Bernadette: Balance can be tricky. Sometimes you will need to focus more on work and other times you focus more on family.  It doesn’t have to be one choice at only one time. Don’t forget to care for your own health and wellbeing and that may mean finding time or hobbies outside of medicine. Share your home duties with your partner and hire help when required. At different times we’ve had an au pair to help with childcare, cleaners, meal delivery service etc. whatever works for you. The emotional toll of work for doctors can be extreme.  Find a mentor or colleague you can trust and debrief when work gets difficult.  Most importantly, ask for help when you need it.

Rola: I’ve completed 5 out of 6 years of university married to my husband and now having worked internship and residency, and currently pregnant, I can’t say I allowed work to control my family life. They’re two very separate things in my opinion.

Ash: Switching off from work is an ongoing issue, especially in the field of Medical Oncology, and although we all know what we should do, it is hard. Every day I feel privileged to be employed to look after patients, but every day I try hard to compartmentalise. Achieving clarity with sleep, exercise and days off for a holiday / artistic interests have helped me the most, personally.

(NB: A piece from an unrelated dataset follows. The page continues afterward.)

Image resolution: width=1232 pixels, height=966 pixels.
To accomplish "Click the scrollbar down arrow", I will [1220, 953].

I think you need to identify what places the biggest emotional toll on you. If it is a difficult patient or family encounter, it is important to debrief. If it is a difficult colleague, there are processes to look at in which to escalate and seek support. If it is the pure work burden, it may require some re-organisation of daily duties, time management and hacks. This will ensure when you’re on your commute home, you have completed things by priority and you can now focus on the fact that you’re going home. Breaking down volumes of work into smaller tasks has helped me a lot.

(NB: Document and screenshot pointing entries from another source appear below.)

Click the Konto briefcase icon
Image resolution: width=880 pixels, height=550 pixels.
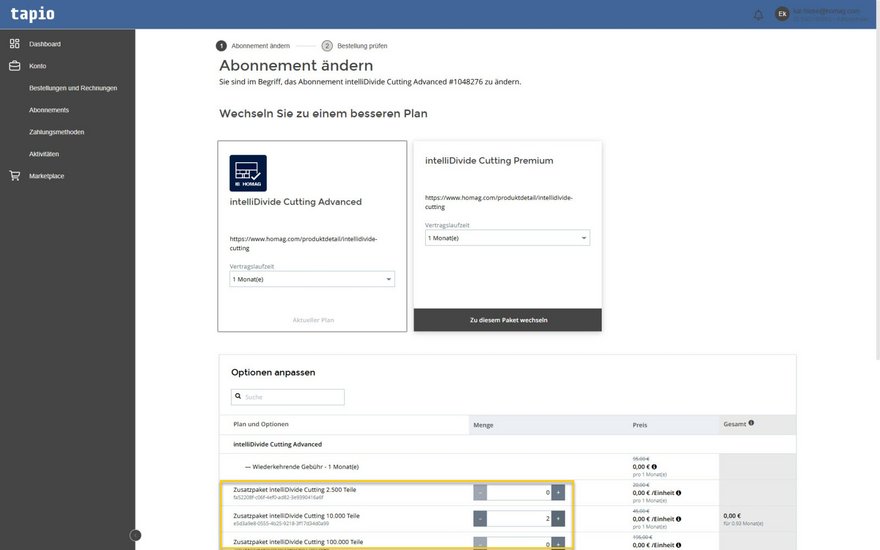click(14, 66)
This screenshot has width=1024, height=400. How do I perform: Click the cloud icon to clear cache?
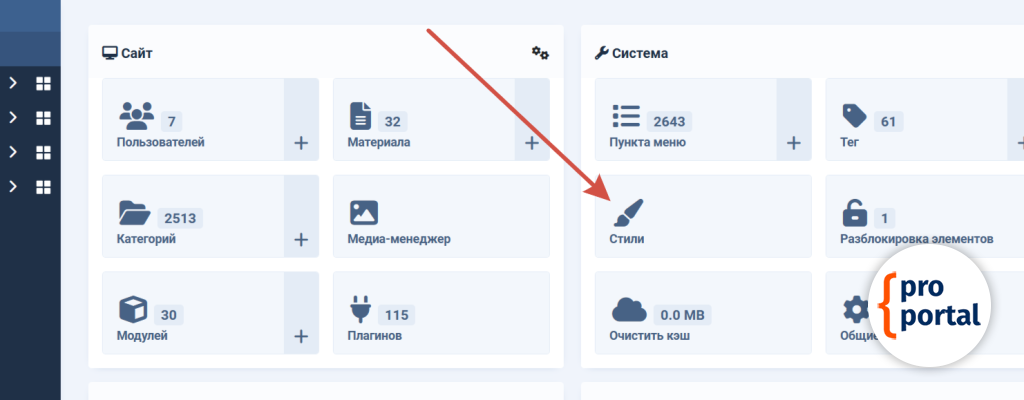pyautogui.click(x=627, y=309)
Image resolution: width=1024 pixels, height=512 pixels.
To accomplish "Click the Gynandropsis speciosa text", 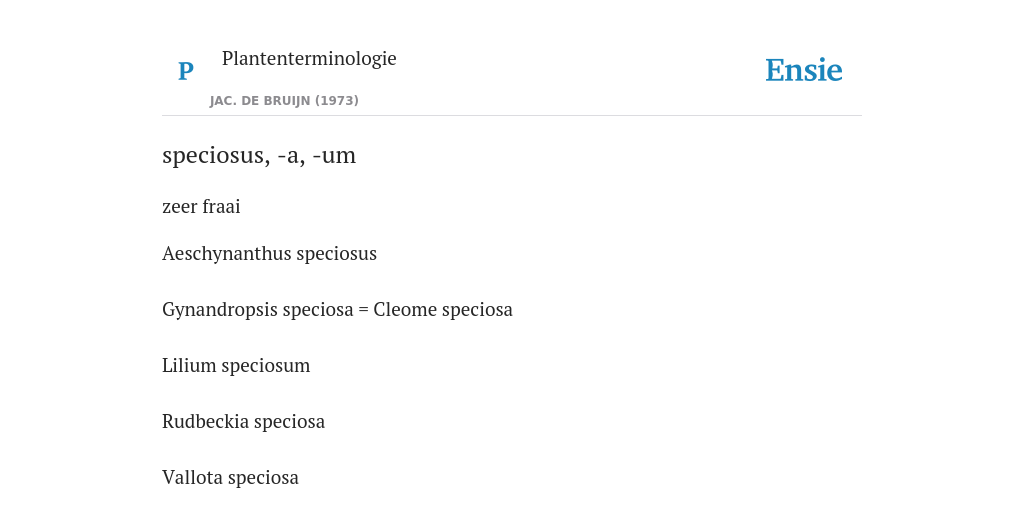I will pos(257,310).
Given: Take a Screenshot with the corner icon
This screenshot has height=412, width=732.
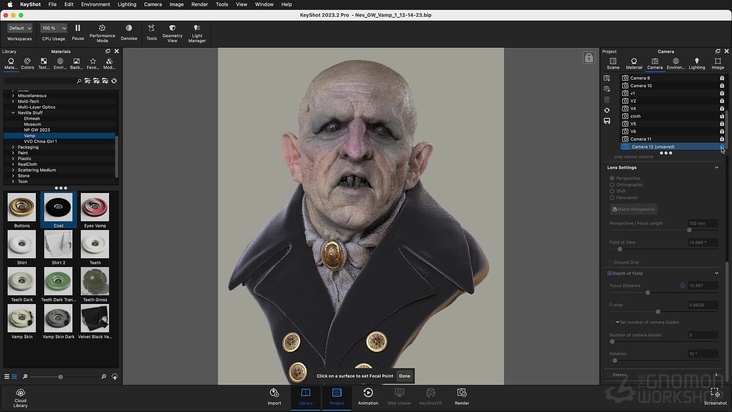Looking at the screenshot, I should tap(715, 393).
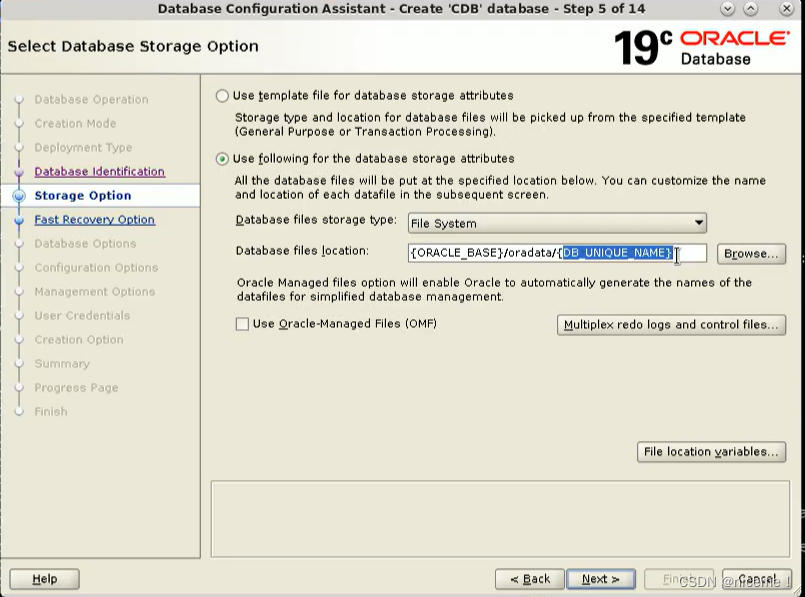
Task: Click the Database Operation step bullet
Action: pos(21,99)
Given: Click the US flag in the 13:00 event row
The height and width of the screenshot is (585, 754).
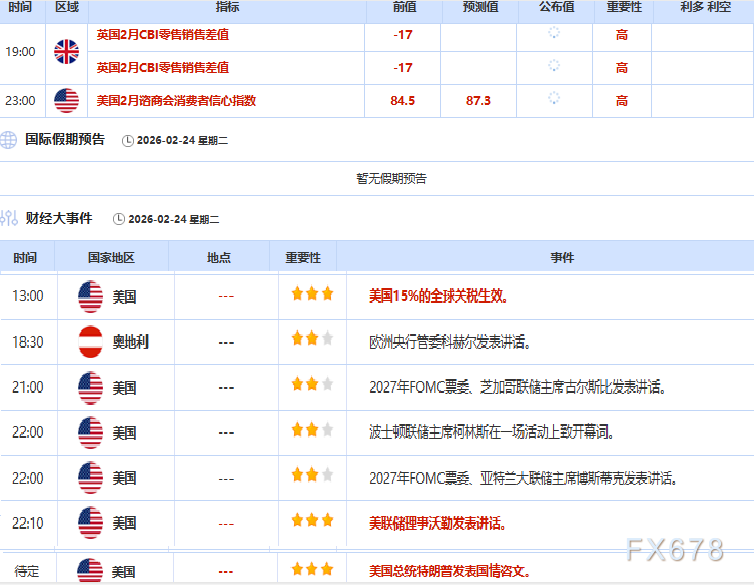Looking at the screenshot, I should pyautogui.click(x=91, y=297).
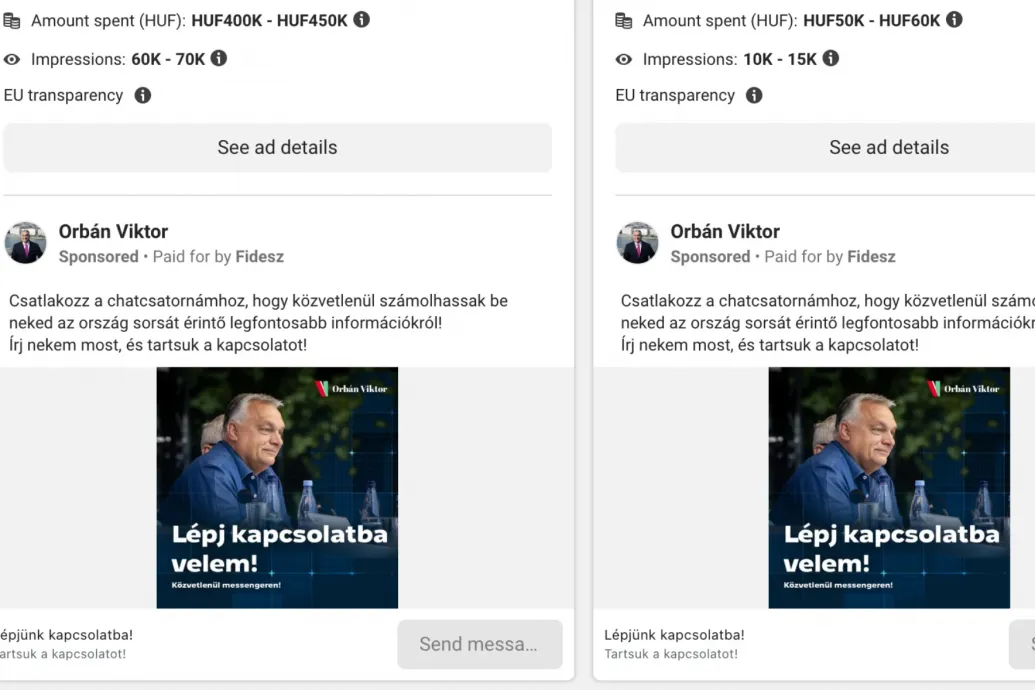Open EU transparency info in right ad card
1035x690 pixels.
[754, 96]
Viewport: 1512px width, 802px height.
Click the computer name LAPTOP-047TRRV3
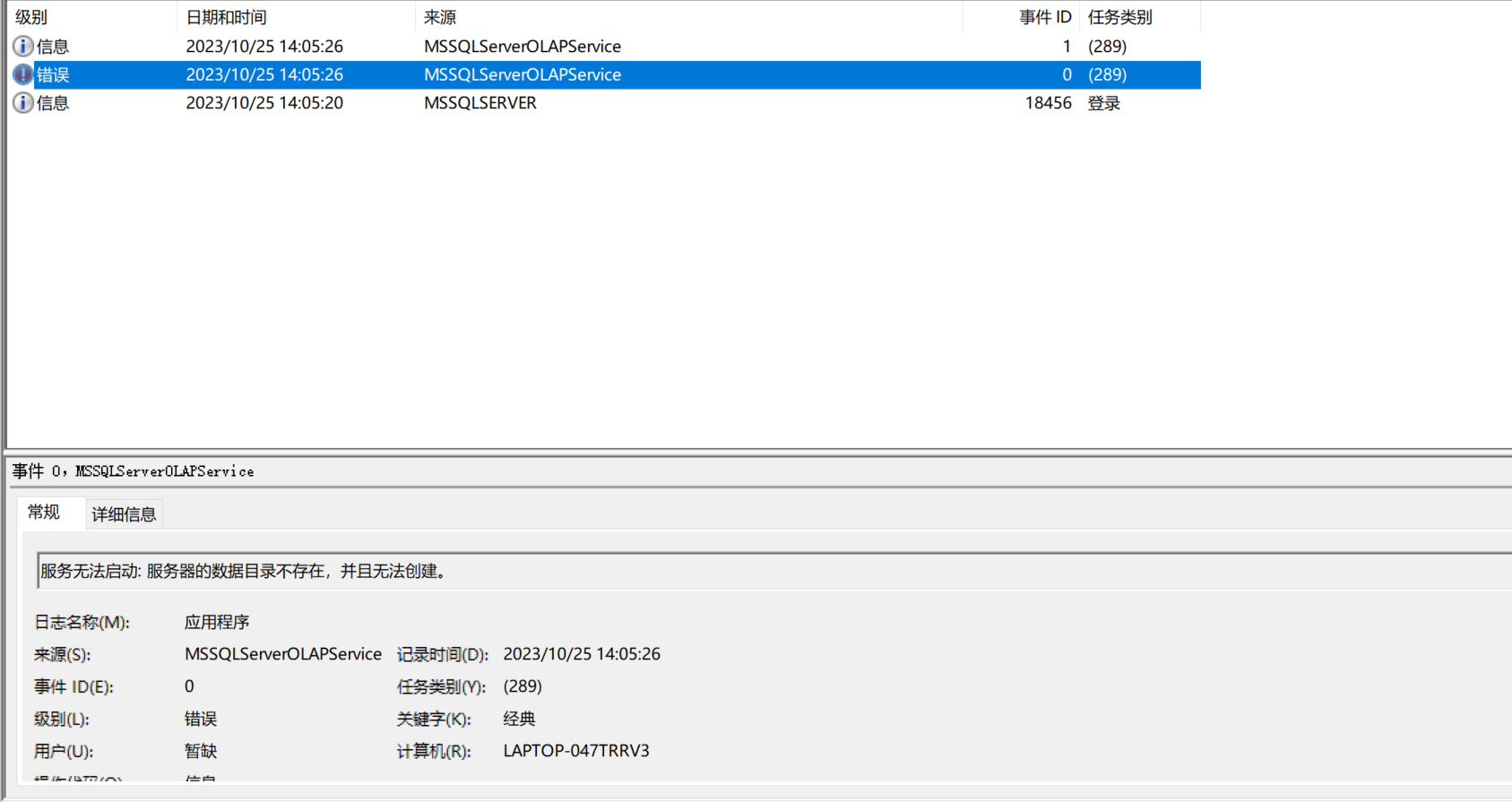(x=575, y=751)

Sometimes it’s not easy to pin down the problem. Are you struggling to sleep because you’re thinking about your terminal patient who is the same age as you? Are you dreading the 7:30 ward meeting tomorrow because a colleague has a pattern of making you feel like a failure? Are you finding you are becoming more and more irritable at work? It is vital to recognise when a problem is pathological, and how to start looking for the resources to fix it. As doctors, we may instinctively view any human encounter as another page on our shift, another request for service, another bite into your time and energy. We’re trained to give help, but we’re not skilled in asking for it. It’s important to take the opportunity with any encounter with colleagues, family or friends, to simply start talking.

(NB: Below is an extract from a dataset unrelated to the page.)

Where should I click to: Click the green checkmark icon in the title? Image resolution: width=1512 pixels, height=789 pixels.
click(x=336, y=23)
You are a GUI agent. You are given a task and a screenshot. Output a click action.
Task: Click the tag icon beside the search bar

Nipu: Something I’d like to note is that my ‘balance’ should be no more or no less important than my male counterpart. Being a surgeon is the best thing I ever did, but my greatest achievement is my two children and I don’t think anyone should have to compromise surgery for this. I am the future of surgery. I am the consultant that you are going to train with. Don’t ever think there isn’t a space in surgery for someone like me.